| Data shown |

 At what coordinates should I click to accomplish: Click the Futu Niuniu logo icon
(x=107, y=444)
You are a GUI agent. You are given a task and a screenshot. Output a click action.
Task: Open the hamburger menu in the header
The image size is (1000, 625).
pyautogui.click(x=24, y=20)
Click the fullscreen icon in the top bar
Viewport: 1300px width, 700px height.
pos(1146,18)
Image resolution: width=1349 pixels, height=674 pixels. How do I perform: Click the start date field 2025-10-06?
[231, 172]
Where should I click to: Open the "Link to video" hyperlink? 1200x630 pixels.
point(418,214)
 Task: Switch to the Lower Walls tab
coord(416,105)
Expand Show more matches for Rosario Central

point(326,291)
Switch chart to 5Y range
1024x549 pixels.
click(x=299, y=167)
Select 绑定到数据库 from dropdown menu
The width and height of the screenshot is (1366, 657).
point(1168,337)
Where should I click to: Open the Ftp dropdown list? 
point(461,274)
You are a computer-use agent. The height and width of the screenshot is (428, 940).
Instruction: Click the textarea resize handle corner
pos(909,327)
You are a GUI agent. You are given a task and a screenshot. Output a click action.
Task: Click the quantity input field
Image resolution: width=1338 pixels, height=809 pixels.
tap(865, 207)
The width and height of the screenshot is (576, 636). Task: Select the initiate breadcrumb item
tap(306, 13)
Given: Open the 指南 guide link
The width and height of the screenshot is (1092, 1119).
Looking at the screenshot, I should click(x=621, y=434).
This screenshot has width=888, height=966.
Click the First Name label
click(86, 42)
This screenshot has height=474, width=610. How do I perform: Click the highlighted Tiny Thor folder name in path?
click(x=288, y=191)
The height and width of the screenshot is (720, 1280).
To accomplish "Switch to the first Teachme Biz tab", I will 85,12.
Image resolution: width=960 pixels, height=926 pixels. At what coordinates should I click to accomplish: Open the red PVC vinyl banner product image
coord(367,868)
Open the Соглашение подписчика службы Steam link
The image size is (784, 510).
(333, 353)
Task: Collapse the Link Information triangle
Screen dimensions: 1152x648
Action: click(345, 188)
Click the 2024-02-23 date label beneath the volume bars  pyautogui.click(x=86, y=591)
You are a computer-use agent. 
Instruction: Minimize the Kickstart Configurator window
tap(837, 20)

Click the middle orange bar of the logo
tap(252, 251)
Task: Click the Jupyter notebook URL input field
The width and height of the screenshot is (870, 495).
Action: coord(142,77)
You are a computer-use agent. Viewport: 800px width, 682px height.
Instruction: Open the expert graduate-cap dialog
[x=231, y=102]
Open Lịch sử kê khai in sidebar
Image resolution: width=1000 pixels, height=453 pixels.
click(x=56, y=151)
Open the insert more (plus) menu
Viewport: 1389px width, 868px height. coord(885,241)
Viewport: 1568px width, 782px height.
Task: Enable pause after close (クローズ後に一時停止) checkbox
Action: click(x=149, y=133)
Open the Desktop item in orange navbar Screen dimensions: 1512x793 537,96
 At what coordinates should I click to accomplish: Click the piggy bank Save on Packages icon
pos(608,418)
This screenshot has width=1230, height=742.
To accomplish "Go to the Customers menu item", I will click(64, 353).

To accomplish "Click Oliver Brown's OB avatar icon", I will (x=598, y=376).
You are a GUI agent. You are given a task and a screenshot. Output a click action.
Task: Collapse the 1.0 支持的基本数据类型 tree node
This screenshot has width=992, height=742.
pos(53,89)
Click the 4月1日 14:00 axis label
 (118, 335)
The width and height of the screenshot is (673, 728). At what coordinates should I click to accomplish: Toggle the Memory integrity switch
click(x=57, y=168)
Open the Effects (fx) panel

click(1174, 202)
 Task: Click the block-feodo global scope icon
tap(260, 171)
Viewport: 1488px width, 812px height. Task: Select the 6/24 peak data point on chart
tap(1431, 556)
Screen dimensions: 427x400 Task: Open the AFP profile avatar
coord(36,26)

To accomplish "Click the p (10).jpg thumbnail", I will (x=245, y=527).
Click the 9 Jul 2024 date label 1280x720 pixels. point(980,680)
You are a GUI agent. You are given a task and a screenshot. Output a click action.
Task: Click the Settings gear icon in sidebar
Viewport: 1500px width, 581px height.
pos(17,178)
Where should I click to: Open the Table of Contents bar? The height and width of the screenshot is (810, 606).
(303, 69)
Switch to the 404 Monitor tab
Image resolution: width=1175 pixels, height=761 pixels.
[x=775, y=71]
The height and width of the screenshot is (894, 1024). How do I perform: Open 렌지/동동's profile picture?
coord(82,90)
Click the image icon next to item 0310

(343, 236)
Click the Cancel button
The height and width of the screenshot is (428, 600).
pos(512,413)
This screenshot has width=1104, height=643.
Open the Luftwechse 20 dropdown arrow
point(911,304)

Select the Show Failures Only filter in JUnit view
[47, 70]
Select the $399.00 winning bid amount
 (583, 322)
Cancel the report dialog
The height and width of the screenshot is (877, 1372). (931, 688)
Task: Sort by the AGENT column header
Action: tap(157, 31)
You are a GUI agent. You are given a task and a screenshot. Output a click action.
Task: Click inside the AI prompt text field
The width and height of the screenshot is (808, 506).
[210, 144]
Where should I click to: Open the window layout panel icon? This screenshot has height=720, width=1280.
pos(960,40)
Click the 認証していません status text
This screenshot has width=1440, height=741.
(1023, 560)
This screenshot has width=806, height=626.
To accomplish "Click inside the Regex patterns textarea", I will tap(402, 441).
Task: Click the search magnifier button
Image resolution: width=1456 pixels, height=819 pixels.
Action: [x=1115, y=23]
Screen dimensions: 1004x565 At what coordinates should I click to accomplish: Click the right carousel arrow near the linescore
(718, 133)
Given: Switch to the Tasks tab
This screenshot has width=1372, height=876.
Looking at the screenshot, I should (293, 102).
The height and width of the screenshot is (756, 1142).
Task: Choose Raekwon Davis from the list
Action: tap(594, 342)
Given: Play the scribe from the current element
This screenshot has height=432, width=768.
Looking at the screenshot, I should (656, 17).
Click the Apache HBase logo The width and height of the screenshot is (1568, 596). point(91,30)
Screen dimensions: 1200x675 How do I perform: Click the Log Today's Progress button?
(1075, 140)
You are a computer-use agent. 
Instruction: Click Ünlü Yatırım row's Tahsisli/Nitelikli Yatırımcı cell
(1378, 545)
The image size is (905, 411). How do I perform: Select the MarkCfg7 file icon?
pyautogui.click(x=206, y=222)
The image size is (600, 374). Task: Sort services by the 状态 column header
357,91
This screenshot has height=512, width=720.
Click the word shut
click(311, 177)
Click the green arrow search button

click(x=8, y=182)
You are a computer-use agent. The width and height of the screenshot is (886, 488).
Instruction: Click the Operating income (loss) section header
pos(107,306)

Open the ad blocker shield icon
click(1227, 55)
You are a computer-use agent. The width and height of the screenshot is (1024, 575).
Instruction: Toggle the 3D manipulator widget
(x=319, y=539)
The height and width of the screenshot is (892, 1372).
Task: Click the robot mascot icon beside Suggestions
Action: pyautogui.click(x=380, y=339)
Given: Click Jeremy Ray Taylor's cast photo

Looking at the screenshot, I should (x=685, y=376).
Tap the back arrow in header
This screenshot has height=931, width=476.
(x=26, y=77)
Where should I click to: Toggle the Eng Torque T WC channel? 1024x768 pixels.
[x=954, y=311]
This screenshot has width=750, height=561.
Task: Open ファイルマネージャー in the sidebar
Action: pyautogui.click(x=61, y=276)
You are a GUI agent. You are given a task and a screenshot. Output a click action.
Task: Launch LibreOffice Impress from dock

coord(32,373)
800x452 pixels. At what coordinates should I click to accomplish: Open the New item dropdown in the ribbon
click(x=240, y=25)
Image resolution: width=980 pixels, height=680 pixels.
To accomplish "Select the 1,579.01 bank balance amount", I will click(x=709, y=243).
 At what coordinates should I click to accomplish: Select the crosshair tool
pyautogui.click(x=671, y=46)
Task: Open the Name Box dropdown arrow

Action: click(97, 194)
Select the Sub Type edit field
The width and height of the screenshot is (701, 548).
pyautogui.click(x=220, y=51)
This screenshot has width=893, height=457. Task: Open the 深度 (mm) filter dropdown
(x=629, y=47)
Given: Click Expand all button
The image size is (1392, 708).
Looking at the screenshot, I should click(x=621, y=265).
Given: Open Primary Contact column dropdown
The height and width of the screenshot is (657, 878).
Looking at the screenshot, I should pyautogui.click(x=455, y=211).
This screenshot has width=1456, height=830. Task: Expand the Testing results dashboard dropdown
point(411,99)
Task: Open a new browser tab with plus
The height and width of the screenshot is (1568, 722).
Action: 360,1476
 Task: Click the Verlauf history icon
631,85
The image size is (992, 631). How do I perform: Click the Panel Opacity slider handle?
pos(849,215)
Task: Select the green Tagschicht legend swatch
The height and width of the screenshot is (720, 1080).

| Assignment |
Go through the records above, find each line with the string "input", and copy it.

| Result of the task |
Task: Click the quantity input field
Task: Click the Jupyter notebook URL input field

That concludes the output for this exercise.